* [Given information]:

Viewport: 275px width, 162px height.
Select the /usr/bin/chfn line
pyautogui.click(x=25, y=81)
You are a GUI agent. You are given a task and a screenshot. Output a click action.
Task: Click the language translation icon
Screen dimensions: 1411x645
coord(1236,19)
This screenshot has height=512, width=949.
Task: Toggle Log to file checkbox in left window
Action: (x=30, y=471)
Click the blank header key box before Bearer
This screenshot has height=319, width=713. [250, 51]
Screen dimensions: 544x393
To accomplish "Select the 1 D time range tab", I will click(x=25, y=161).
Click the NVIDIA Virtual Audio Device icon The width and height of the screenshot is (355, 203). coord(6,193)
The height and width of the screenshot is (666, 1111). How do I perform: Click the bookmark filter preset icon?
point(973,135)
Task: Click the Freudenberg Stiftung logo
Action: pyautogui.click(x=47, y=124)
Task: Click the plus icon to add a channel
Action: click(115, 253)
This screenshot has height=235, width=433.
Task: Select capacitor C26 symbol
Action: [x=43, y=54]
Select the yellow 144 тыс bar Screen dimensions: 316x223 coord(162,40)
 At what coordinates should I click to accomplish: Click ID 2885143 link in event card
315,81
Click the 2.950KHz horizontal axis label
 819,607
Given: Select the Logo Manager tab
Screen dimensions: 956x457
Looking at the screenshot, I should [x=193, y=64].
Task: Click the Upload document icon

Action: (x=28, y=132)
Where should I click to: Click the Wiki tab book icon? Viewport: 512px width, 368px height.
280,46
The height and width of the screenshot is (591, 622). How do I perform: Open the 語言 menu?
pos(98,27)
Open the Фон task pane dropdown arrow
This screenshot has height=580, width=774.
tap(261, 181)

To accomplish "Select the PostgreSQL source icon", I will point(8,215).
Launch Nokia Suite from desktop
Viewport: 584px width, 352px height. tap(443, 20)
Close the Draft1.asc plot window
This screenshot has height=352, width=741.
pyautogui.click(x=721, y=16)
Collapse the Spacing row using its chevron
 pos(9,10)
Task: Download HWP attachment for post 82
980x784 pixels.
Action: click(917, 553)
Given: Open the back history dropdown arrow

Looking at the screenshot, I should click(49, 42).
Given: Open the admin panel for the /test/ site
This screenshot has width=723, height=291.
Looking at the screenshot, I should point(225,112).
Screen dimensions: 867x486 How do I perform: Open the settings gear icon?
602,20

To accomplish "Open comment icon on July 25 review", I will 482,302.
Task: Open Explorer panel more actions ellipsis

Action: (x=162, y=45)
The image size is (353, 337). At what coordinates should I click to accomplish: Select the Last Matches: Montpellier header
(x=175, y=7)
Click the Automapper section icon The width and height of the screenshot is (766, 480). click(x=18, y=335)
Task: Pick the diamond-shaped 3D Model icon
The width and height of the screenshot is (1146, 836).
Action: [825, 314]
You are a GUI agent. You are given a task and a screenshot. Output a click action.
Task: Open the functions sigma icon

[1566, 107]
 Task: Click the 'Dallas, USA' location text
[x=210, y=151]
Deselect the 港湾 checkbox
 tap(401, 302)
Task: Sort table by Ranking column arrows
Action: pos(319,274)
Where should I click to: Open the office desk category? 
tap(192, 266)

* [What you need to do]: Can you rewrite every row above with each "Screen dimensions" changed to "Screen size" and nothing else altered?

* [Task output]:
Viewport: 275px width, 162px height.
Select the /usr/bin/chfn line
pyautogui.click(x=25, y=81)
You are a GUI agent. You are given a task and a screenshot. Output a click action.
Task: Click the language translation icon
Screen size: 1411x645
coord(1236,19)
This screenshot has height=512, width=949.
Task: Toggle Log to file checkbox in left window
Action: (x=30, y=471)
Click the blank header key box before Bearer
This screenshot has height=319, width=713. [250, 51]
Screen size: 544x393
To accomplish "Select the 1 D time range tab", I will click(x=25, y=161).
Click the NVIDIA Virtual Audio Device icon The width and height of the screenshot is (355, 203). coord(6,193)
The height and width of the screenshot is (666, 1111). How do I perform: Click the bookmark filter preset icon?
point(973,135)
Task: Click the Freudenberg Stiftung logo
Action: pyautogui.click(x=47, y=124)
Task: Click the plus icon to add a channel
Action: click(115, 253)
This screenshot has height=235, width=433.
Task: Select capacitor C26 symbol
Action: [x=43, y=54]
Select the yellow 144 тыс bar Screen size: 316x223 coord(162,40)
 At what coordinates should I click to accomplish: Click ID 2885143 link in event card
315,81
Click the 2.950KHz horizontal axis label
 819,607
Given: Select the Logo Manager tab
Screen size: 956x457
Looking at the screenshot, I should [x=193, y=64].
Task: Click the Upload document icon

Action: (x=28, y=132)
Where should I click to: Click the Wiki tab book icon? Viewport: 512px width, 368px height.
280,46
The height and width of the screenshot is (591, 622). How do I perform: Open the 語言 menu?
pos(98,27)
Open the Фон task pane dropdown arrow
This screenshot has height=580, width=774.
tap(261, 181)

To accomplish "Select the PostgreSQL source icon", I will point(8,215).
Launch Nokia Suite from desktop
Viewport: 584px width, 352px height. tap(443, 20)
Close the Draft1.asc plot window
This screenshot has height=352, width=741.
pyautogui.click(x=721, y=16)
Collapse the Spacing row using its chevron
 pos(9,10)
Task: Download HWP attachment for post 82
980x784 pixels.
Action: click(917, 553)
Given: Open the back history dropdown arrow

Looking at the screenshot, I should click(49, 42).
Given: Open the admin panel for the /test/ site
This screenshot has width=723, height=291.
Looking at the screenshot, I should point(225,112).
Screen size: 867x486 How do I perform: Open the settings gear icon?
602,20

To accomplish "Open comment icon on July 25 review", I will 482,302.
Task: Open Explorer panel more actions ellipsis

Action: (x=162, y=45)
The image size is (353, 337). At what coordinates should I click to accomplish: Select the Last Matches: Montpellier header
(x=175, y=7)
Click the Automapper section icon The width and height of the screenshot is (766, 480). click(x=18, y=335)
Task: Pick the diamond-shaped 3D Model icon
The width and height of the screenshot is (1146, 836).
Action: [825, 314]
You are a GUI agent. You are given a task and a screenshot. Output a click action.
Task: Open the functions sigma icon

[1566, 107]
 Task: Click the 'Dallas, USA' location text
[x=210, y=151]
Deselect the 港湾 checkbox
 tap(401, 302)
Task: Sort table by Ranking column arrows
Action: pos(319,274)
Where should I click to: Open the office desk category? 
tap(192, 266)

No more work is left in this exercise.